任务目标
(A) 请列出字符串匹配阅读材料里 Python 代码中的全部中文注释。
(B) 从字符串匹配阅读材料的最后一句之后接着往下续写。

阅读材料
= = = = =

Given an input string (s) and a pattern (p), implement regular expression matching with support for '.' and '*'. '.' Matches any single character. '*' Matches zero or more of the preceding element. The matching should cover the entire input string (not partial). Note: s could be empty and contains only lowercase letters a-z  p could be empty and contains only lowercase letters a-z, and characters like . or *

 

class Solution:
    def isMatch(self, s: str, p: str) -> bool:
        # 边界条件，考虑 s 或 p 分别为空的情况
        if not p: return not s
        if not s and len(p) == 1: return False

        m, n = len(s) + 1, len(p) + 1
        dp = [[False for _ in range(n)] for _ in range(m)]
        # 初始状态
        dp[0][0] = True
        dp[0][1] = False

        for c in range(2, n):
            j = c - 1
            if p[j] == '*':
                dp[0][c] = dp[0][c - 2]
        
        for r in range(1,m):
            i = r - 1
            for c in range(1, n):
                j = c - 1
                if s[i] == p[j] or p[j] == '.':
                    dp[r][c] = dp[r - 1][c - 1]
                elif p[j] == '*':       # ‘*’前面的字符匹配s[i] 或者为'.'
                    if p[j - 1] == s[i] or p[j - 1] == '.':
                        dp[r][c] = dp[r - 1][c] or dp[r][c - 2]
                    else:                       # ‘*’匹配了0次前面的字符
                        dp[r][c] = dp[r][c - 2] 
                else:
                    dp[r][c] = False
        return dp[m - 1][n - 1]

class Solution {
public:  
     bool isMatch(string s, string p) {
        return regex_match(s, regex(p));
    }
};

 leetcode-44  Wildcard Matching  通配符匹配  

Given an input string (s) and a pattern (p), implement wildcard pattern matching with support for '?' and '*'. '?' Matches any single character. '*' Matches any sequence of characters (including the empty sequence). The matching should cover the entire input string (not partial). Note: s could be empty and contains only lowercase letters a-z. p could be empty and contains only lowercase letters a-z, and characters like ? or *.

= = = = =

数据部分

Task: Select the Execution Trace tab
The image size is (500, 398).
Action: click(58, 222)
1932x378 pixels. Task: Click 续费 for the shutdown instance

= = = = =

参考答案
(A)
1. 边界条件，考虑 s 或 p 分别为空的情况
2. 初始状态
3. ‘*’前面的字符匹配s[i] 或者为'.'
4. ‘*’匹配了0次前面的字符

(B)
方法1.

class Solution {
  public boolean isMatch(String s, String p) {
    int sLen = s.length(), pLen = p.length();
  
    if (p.equals(s) || p.equals("*")) return true;
    if (p.isEmpty() || s.isEmpty()) return false;

    // init all matrix except [0][0] element as False
    boolean[][] d = new boolean[pLen + 1][sLen + 1];
    d[0][0] = true;

    // DP compute
    for(int pIdx = 1; pIdx < pLen + 1; pIdx++) {
      if (p.charAt(pIdx - 1) == '*') {
        int sIdx = 1;
    
        while ((!d[pIdx - 1][sIdx - 1]) && (sIdx < sLen + 1)) sIdx++;
       
        d[pIdx][sIdx - 1] = d[pIdx - 1][sIdx - 1];
        while (sIdx < sLen + 1) d[pIdx][sIdx++] = true;
      }
      else if (p.charAt(pIdx - 1) == '?') {
        for(int sIdx = 1; sIdx < sLen + 1; sIdx++)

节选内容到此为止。